Mardi 30 mai 2023, les députés brésiliens ont voté en faveur d’un projet de loi visant à limiter la démarcation des terres indigènes. Un coup dur pour le président Luiz Inacio Lula da Silva, réélu en début d’année et qui souhaitait relancer la politique de protection des peuples autochtones et de l’Amazonie.
Succédant à Jair Bolsonaro pour un nouveau mandat, le président Lula, à gauche de l’échiquier politique Brésilien, voulait faire de la protection de l’Amazonie et des peuples autochtones une priorité. Mais le passage de ce projet de loi est un véritable revers pour le président nouvellement élu.
Le président de gauche doit composer avec une Chambre des députés dominée par une droite ultra conservatrice et favorable à l’agro-économie, l’agro-alimentaire et des groupes d’opposition. Ce sont eux qui ont voté, à 283 voix pour et 155 contre, ce projet de loi.
Ce texte, marco temporal (“repère temporel”) établit que les autochtones ne peuvent qu’occuper les terres sur lesquelles ils se trouvaient au moment de l’établissement de la Constitution en 1988. Problème : selon les autochtones, ils n’occupaient déjà plus certaines de ces terres à cette date. Ils expliquent avoir été chassés au fil des siècles.
Après 4 ans de politique climaticide mené par le président Jair Bolsonaro, Lula représente l’espoir d’une politique en faveur du climat et de l’environnement. Un espoir bien vite douché.
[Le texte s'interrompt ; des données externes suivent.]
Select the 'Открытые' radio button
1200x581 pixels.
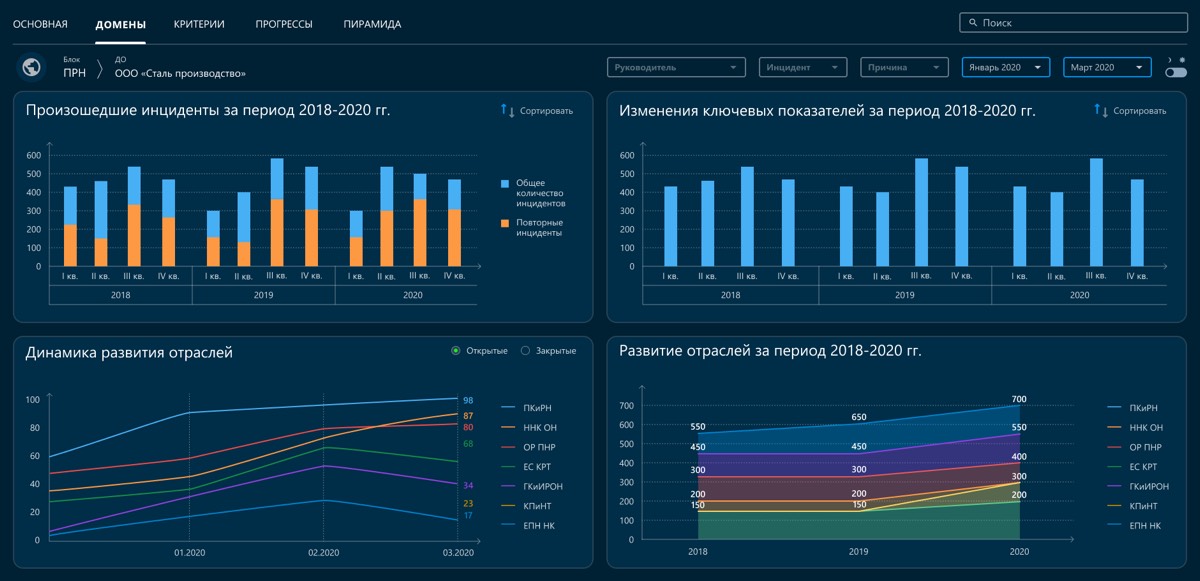(x=456, y=351)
Vers un retour de la déforestation à la hausse ?
L’existence de ses démarcations de terres indigènes était un frein à la déforestation et à l’implantation (ou à l’extension) de nouvelle ferme agricole. Selon le droit brésilien, les terres indigènes sont “inaliénables et indisponibles, et donc sans possibilité aucune de négociation ou de prise en compte des intérêts économiques ou politiques”.
Ce statut particulier servait de protection aux régions et aux peuples indigènes face à la déforestation et à l’exploitation de leurs terres. En 2011, ce sont 400 terres qui étaient cataloguées. À la fin du précédent mandat du président Lula, elles étaient 750 environ selon la Fondation nationale des peuples indigènes (FUNAI). Mais pendant 4 ans, le gouvernement de Jair Bolsonaro ne reconnaît aucune nouvelle terre indigène. Toujours selon la FUNAI, un tiers des territoires autochtones serait toujours en attente de reconnaissance.
Avec ce vote, c’est plus de 50 ans de reconnaissance pas à pas des territoires autochtones qui sautent. Et avec elle, le statut particulier de ces territoires et la protection qui va avec. Les territoires autrefois protégés, et ce, depuis 1988, seront ainsi à nouveau soumis à l’appétit des entreprises de l’agroalimentaire. Et donc, à la déforestation.
“Il s’agit d’un génocide contre les peuples indigènes, mais aussi une attaque contre l’environnement”, a déclaré la ministre brésilienne des Peuples indigènes, Sonia Guajajara.
Des ONG et des militants du monde entier se sont révoltés à l’issue de ce vote. C’est aussi le cas d’acteurs, comme Leonardo Di Caprio, qui manifeste régulièrement son soutien aux peuples indigènes sur son compte Twitter. De son côté, Mark Ruffalo, connu pour son interprétation d’Hulk, a tweeté qu’il y a “une guerre contre les peuples indigènes et les forêts”. Il ajoute que la planète est en danger et espère que Lula pourra empêcher l’avancée de celui-ci.
Le massacre continue
À l’annonce de ce vote, plusieurs centaines d’autochtones se sont réunis pour manifester leur désaccord et leur colère face à ce projet de loi. Des regroupements rapidement dispersés par la police, qui a fait usage de gaz lacrymogène.
De son côté, la Chambre des députés pourrait infliger d’autres revers au président Lula. La ministre des Peuples indigènes pourrait rapidement perdre la responsabilité de la démarcation des nouvelles réserves indigènes. Celles-ci reviendraient au ministre de la Justice.
L’arrivée, une nouvelle fois, de Lula au pouvoir au Brésil, a été source d’espoir pour les autochtones autant que pour les défenseurs du climat. Mais ces quatre ans pourraient s’annoncer moins fructueux pour le président de gauche.
Le texte doit encore être soumis au Sénat avant de pouvoir entrer en vigueur. Le président pourrait y opposer son véto, mais le Congrès pourrait disposer de soutien suffisamment important pour passer outre. Il reste la Cour suprême, qui doit l’examiner le 7 juin et pourrait juger le texte inconstitutionnel.